I nominated commit '[1e053b10ba60eae6a3f9de64cbc74bdf6cb0e715] drm/ttm:
use gem reservation object' as being 'good' initially, based on the
fact that kernel 5.3.0-rc1-00364-g1e053b10ba60 did boot. But the GUI
applications displayed black artifacts across the screen.

I then edited the git-bisect log file where I nominated
commit 1e053b10ba60eae6a3f9de64cbc74bdf6cb0e715 as being
'bad' and ran 'git bisect replay' on it.
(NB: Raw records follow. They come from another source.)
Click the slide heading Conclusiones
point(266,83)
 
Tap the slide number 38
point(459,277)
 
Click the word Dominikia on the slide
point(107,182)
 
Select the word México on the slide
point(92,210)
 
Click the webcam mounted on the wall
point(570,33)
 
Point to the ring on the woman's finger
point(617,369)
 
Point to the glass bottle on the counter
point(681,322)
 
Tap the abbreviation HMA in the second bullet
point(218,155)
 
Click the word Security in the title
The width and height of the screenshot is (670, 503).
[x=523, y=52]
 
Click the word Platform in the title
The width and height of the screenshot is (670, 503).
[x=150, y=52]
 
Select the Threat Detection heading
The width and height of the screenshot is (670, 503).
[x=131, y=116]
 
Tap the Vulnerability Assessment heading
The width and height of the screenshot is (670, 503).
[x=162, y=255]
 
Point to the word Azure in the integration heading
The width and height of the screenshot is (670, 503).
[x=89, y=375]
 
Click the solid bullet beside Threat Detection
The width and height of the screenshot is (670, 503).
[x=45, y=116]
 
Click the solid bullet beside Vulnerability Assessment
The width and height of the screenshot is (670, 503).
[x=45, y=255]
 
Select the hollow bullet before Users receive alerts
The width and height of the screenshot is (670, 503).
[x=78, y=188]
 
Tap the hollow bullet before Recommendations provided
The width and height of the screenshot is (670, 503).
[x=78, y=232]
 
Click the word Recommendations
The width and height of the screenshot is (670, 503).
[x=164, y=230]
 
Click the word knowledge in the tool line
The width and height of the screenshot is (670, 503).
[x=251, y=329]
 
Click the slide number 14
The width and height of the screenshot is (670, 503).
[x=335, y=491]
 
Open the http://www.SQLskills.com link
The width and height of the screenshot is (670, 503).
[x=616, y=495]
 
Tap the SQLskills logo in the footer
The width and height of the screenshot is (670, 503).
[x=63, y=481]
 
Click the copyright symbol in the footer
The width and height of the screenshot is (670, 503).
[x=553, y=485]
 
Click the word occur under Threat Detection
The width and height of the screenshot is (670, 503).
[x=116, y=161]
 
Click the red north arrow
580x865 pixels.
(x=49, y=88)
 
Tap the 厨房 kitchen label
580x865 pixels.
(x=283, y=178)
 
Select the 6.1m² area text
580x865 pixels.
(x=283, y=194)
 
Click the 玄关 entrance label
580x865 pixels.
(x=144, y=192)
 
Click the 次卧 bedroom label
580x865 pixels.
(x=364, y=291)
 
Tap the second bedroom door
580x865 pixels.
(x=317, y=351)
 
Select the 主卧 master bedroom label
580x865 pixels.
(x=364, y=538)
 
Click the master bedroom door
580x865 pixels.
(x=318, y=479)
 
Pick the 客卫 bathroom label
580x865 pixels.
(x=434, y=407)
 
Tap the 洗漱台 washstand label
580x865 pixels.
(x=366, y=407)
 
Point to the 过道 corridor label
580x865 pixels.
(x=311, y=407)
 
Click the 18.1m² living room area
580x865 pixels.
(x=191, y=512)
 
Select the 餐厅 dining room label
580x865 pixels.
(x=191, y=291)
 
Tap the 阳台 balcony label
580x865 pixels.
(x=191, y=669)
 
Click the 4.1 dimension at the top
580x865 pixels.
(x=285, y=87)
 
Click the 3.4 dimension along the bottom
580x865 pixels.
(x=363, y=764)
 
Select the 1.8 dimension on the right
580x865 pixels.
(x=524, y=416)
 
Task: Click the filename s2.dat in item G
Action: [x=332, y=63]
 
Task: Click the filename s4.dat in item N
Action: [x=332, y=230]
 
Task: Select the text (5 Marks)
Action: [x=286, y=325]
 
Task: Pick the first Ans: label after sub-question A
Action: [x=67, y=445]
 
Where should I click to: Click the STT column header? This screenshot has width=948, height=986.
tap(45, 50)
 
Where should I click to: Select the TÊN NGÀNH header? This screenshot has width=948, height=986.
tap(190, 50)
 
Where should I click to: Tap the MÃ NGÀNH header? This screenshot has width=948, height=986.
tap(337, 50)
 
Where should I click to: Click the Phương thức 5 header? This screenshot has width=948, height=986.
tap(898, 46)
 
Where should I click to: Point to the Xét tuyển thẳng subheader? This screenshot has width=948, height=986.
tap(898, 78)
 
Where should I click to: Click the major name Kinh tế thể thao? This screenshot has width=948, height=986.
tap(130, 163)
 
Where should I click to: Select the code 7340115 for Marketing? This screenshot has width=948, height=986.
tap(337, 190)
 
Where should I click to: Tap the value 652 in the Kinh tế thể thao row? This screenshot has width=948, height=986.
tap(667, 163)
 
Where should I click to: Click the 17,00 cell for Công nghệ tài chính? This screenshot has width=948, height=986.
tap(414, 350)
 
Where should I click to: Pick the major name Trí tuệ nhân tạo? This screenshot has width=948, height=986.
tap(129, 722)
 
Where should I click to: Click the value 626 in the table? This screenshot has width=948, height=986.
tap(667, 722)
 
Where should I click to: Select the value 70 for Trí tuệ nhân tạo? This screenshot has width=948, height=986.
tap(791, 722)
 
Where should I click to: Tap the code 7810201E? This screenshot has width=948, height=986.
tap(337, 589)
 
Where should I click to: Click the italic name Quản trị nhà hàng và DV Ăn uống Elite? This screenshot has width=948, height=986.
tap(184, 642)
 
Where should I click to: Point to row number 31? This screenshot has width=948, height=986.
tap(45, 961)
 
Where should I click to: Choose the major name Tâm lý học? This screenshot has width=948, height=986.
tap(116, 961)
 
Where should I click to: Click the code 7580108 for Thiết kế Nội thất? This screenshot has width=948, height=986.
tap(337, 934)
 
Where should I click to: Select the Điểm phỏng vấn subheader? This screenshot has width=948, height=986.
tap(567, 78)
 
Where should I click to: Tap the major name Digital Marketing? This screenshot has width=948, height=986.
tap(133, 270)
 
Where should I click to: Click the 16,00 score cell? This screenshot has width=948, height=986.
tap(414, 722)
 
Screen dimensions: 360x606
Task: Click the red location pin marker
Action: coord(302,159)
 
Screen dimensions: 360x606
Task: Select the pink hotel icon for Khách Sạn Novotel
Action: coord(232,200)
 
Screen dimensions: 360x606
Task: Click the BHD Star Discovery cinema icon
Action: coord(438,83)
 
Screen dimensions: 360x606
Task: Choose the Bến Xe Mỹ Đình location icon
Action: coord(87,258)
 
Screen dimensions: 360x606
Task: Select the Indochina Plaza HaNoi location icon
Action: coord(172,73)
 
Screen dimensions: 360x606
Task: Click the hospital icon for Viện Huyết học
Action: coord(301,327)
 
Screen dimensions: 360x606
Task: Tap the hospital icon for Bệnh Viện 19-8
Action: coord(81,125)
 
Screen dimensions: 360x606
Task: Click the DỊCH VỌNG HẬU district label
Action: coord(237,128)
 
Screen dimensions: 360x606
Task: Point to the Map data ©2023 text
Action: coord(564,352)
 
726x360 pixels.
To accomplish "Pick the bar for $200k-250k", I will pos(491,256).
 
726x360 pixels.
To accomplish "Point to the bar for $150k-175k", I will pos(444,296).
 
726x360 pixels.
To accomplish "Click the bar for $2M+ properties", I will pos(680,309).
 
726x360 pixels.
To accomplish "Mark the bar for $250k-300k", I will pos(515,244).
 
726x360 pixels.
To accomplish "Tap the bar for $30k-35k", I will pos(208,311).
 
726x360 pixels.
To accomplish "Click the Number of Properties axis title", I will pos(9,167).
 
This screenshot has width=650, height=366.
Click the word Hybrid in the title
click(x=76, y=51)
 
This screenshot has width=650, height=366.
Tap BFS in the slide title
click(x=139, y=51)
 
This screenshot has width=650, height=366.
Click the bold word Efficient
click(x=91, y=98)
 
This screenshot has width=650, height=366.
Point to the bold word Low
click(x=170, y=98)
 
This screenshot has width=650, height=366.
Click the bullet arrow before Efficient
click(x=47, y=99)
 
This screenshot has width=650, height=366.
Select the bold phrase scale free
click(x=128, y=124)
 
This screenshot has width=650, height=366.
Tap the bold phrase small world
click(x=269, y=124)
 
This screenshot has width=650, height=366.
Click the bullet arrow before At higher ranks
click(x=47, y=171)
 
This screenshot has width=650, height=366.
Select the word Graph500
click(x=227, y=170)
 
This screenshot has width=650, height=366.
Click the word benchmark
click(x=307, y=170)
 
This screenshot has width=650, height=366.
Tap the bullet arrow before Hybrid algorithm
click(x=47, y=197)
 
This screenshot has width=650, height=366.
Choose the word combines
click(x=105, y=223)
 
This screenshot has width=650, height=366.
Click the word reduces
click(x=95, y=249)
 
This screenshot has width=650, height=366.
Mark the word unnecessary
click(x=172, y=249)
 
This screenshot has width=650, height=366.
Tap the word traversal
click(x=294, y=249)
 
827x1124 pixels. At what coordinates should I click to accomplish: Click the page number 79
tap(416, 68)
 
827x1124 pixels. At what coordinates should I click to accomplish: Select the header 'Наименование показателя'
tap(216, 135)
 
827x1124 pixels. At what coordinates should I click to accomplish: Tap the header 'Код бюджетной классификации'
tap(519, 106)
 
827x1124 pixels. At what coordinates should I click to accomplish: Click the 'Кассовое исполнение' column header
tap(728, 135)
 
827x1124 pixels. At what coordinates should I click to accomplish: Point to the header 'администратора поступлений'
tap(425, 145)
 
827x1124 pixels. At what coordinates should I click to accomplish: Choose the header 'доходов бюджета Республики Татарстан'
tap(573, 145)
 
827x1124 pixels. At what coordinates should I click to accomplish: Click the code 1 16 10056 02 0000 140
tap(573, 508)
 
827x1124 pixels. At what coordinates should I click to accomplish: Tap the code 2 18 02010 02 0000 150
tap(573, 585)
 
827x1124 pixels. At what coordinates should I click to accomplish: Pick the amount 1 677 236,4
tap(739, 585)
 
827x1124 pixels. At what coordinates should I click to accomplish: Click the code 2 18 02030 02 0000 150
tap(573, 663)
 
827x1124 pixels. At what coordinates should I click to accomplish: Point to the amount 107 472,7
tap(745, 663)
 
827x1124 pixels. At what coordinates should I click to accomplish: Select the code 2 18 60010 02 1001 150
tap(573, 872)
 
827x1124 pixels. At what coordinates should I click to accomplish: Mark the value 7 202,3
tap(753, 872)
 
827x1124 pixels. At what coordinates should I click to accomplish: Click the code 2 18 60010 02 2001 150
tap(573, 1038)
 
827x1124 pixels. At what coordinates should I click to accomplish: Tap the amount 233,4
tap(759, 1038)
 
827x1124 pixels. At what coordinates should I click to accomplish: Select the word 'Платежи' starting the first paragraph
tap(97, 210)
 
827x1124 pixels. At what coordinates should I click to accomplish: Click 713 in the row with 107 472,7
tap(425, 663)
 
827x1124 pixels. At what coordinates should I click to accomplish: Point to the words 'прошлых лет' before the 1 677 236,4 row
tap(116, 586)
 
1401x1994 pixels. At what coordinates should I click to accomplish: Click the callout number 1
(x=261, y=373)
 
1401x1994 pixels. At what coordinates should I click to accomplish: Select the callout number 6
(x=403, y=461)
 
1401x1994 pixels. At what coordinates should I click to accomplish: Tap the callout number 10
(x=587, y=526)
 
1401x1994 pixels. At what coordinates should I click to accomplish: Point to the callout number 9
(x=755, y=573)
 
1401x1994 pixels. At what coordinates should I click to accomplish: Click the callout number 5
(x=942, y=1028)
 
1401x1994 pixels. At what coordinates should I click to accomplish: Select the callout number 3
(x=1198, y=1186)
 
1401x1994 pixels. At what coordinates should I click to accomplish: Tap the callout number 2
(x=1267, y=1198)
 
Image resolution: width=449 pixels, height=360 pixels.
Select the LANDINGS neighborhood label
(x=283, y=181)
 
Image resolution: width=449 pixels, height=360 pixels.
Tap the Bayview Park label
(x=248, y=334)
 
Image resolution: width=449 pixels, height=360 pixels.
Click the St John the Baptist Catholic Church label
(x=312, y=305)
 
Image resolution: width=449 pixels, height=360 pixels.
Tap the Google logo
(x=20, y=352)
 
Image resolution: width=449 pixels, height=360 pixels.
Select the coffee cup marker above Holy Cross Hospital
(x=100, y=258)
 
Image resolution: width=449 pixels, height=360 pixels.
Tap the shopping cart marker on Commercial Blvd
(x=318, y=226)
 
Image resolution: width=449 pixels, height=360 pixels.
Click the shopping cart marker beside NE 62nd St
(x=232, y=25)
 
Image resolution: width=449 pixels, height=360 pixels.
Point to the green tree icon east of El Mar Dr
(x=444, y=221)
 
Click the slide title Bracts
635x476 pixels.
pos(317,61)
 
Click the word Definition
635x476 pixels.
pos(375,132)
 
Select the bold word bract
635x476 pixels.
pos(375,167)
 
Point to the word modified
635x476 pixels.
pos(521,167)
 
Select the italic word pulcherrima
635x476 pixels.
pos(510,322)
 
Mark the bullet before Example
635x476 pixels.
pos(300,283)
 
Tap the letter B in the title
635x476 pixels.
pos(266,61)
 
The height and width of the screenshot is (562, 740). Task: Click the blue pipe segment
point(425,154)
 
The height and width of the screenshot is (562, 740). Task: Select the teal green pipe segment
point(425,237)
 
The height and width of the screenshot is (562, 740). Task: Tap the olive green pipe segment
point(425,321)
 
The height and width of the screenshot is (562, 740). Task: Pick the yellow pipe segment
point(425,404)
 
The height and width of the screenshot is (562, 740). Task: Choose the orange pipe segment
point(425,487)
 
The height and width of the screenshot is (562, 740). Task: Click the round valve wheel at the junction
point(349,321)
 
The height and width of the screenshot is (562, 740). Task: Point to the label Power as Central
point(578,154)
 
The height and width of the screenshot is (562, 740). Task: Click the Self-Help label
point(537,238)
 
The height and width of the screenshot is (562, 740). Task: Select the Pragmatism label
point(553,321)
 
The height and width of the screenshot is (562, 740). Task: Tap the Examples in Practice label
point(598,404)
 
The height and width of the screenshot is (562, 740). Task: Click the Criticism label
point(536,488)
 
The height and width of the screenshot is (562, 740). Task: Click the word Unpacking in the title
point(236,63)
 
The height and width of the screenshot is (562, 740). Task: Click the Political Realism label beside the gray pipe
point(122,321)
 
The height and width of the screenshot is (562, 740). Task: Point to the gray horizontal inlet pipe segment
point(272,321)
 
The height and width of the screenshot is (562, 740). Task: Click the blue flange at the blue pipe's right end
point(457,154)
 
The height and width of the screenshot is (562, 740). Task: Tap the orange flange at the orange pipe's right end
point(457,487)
This blamed commit
1e053b10ba60eae6a3f9de64cbc74bdf6cb0e715 as the first bad commit.

1e053b10ba60eae6a3f9de64cbc74bdf6cb0e715 is the first bad commit
commit 1e053b10ba60eae6a3f9de64cbc74bdf6cb0e715
Author: Gerd Hoffmann <kraxel@redhat.com>
Date:   Mon Aug 5 16:01:09 2019 +0200

    drm/ttm: use gem reservation object
    
    Drop ttm_resv from ttm_buffer_object, use the gem reservation object
    (base._resv) instead.
    
    Signed-off-by: Gerd Hoffmann <kraxel@redhat.com>
    Reviewed-by: Christian König <christian.koenig@amd.com>
    Link: http://patchwork.freedesktop.org/patch/msgid/20190805140119.7337-8-kraxel@redhat.com

 drivers/gpu/drm/ttm/ttm_bo.c      | 39 +++++++++++++++++++++++----------------
 drivers/gpu/drm/ttm/ttm_bo_util.c |  2 +-
 include/drm/ttm/ttm_bo_api.h      |  1 -
 3 files changed, 24 insertions(+), 18 deletions(-)


In the process of bisection, I nominated the following kernels as being
'bad'. They also booted fine, but the xserver would fail to start. I
have attached the error messages generated by xorg.

# kernel boots; Xorg won't start. See Xorg_err.log attached.
5.3.0-rc3-01537-g6a3068065fa4
5.3.0-rc3-00782-gb0383c0653c4
5.3.0-rc1-00391-g54fc01b775fe
5.3.0-rc1-00366-g2e3c9ec4d151
5.3.0-rc1-00365-gb96f3e7c8069

Today, I upgraded the kernel to 5.3.0-next-20190919, which booted fine
with no Xorg regressions to report.

Just wondering if the earlier kernels would not boot for me because of
the changes introduced by the 'bad' commits being perhaps incomplete?

Thanks to all of you for the tips on how proceed with bisection.